ACTIVITY.
From the listing below, please restate exactly the lines beginning at the one with "The height and" and ending at the one with "Demo Interview via", both included, and skip the pictures.

TASK DATA.
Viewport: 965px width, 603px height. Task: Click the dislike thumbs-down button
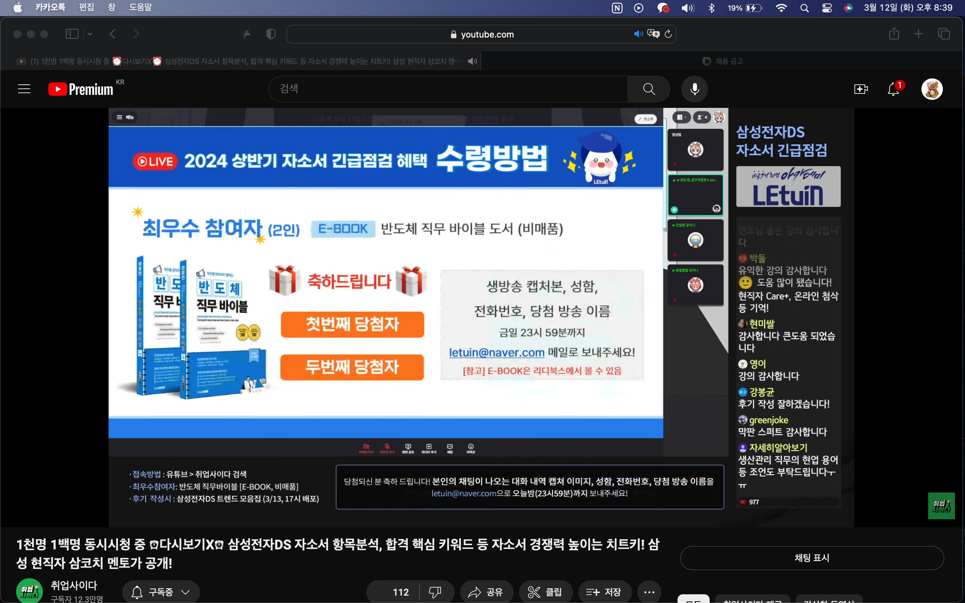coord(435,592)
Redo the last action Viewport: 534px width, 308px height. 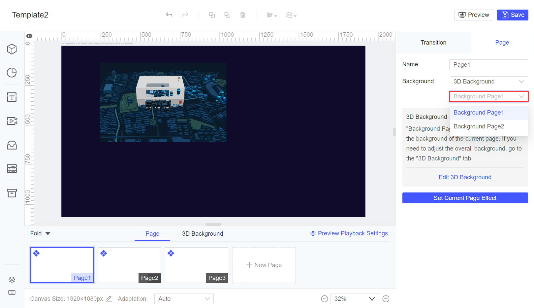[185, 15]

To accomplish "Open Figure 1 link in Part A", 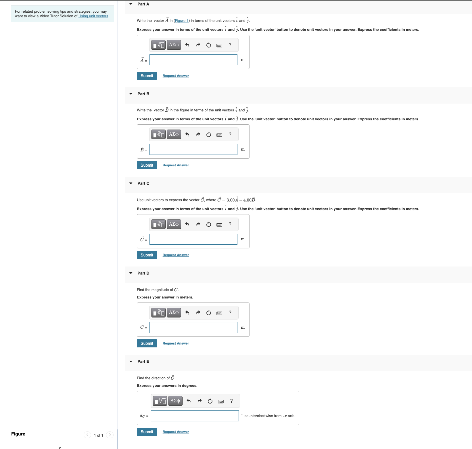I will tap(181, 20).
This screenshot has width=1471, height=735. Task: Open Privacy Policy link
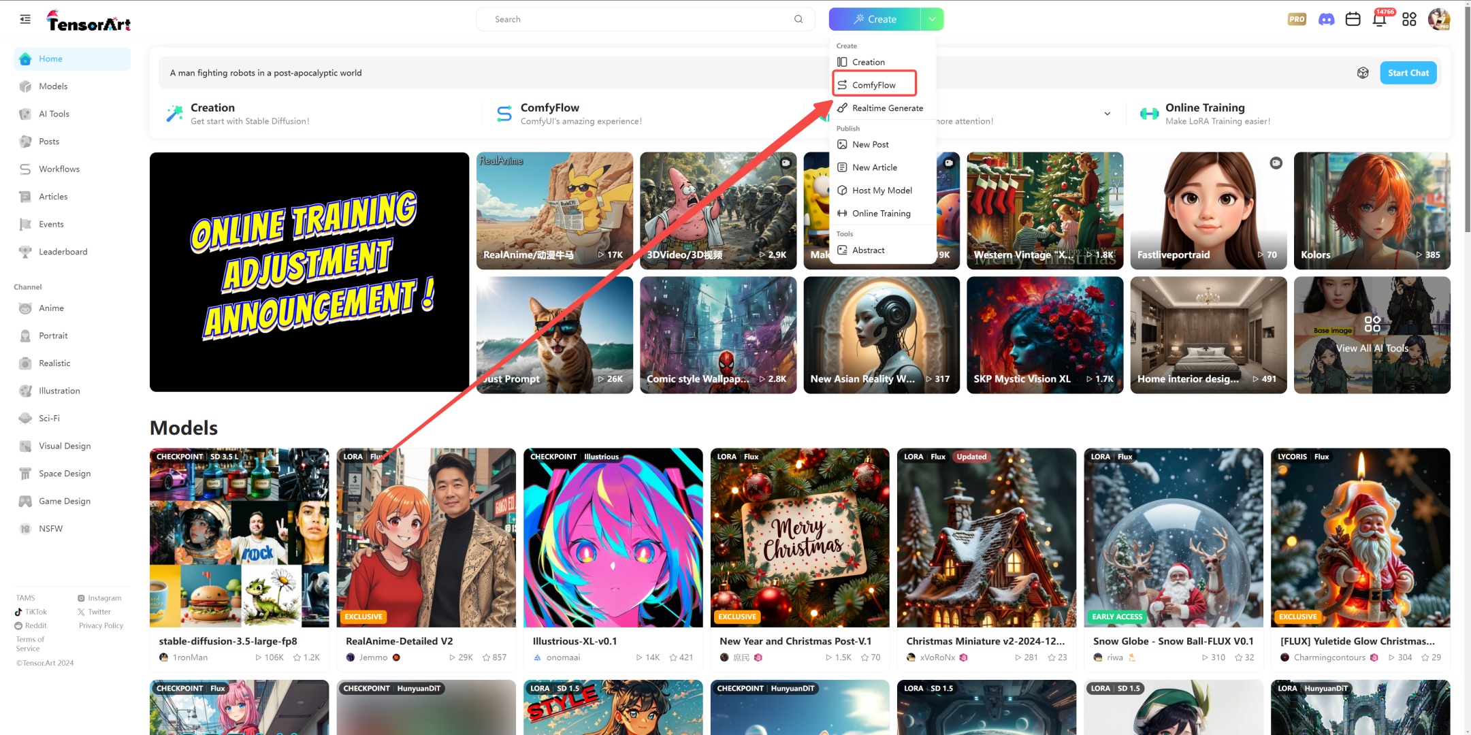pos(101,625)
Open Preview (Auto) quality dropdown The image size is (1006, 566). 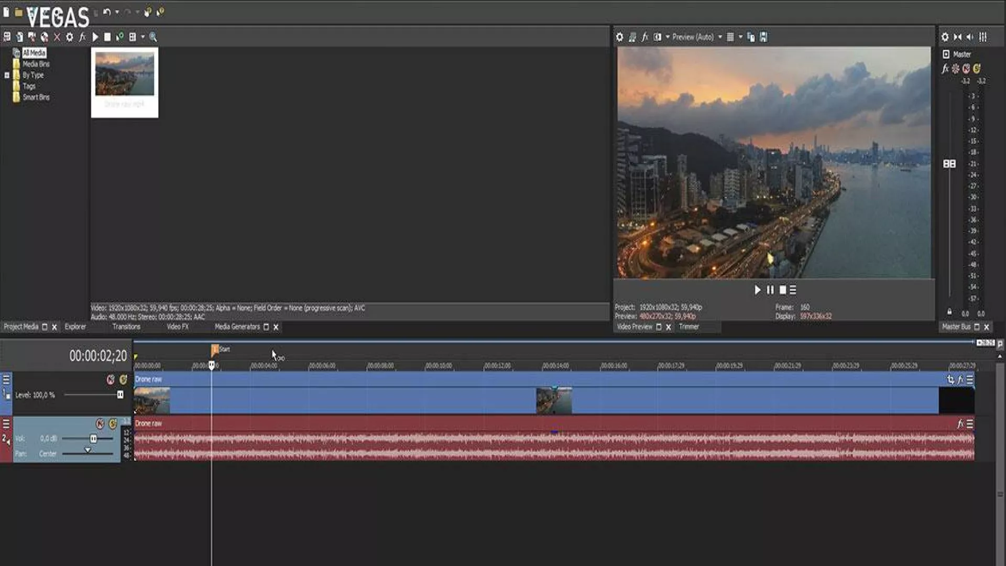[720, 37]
...
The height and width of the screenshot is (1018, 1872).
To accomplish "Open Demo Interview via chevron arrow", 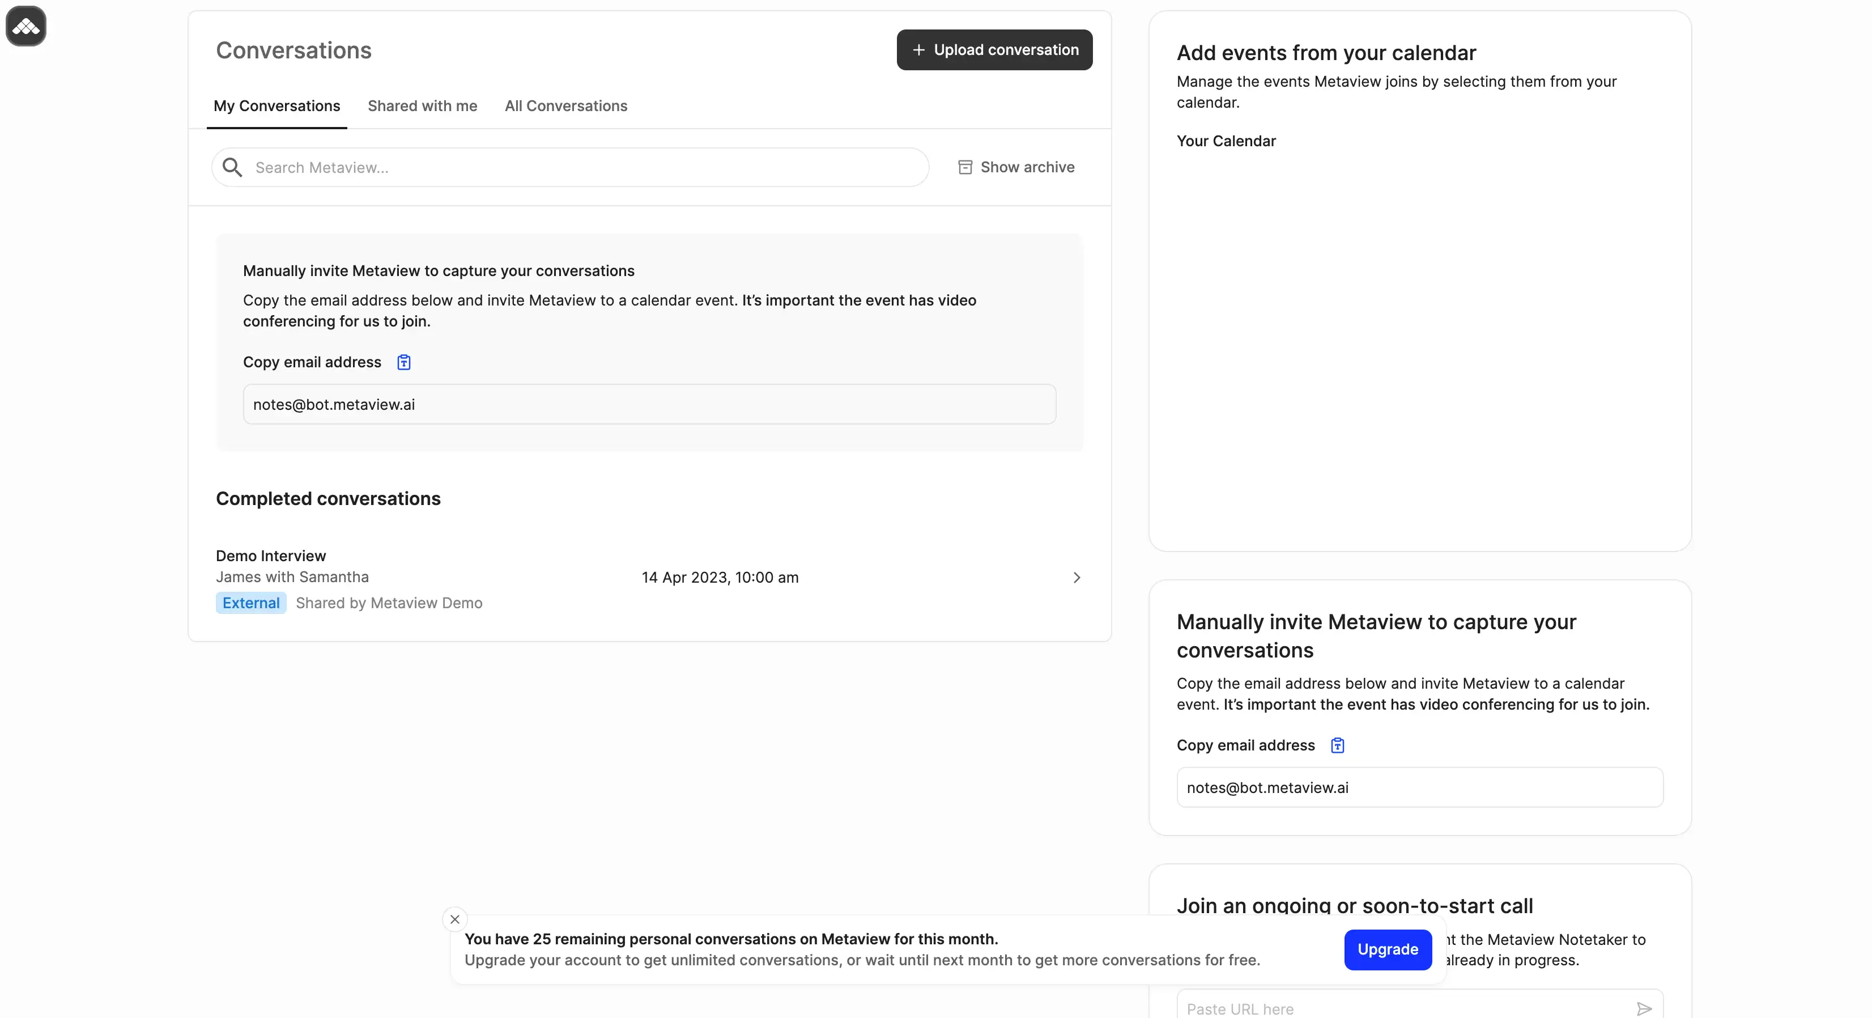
* * *
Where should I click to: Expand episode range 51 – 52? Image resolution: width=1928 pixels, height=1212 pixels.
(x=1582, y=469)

ANSWER FOR THE TASK.
The height and width of the screenshot is (1018, 1872).
To accomplish "Open Demo Interview via chevron arrow", 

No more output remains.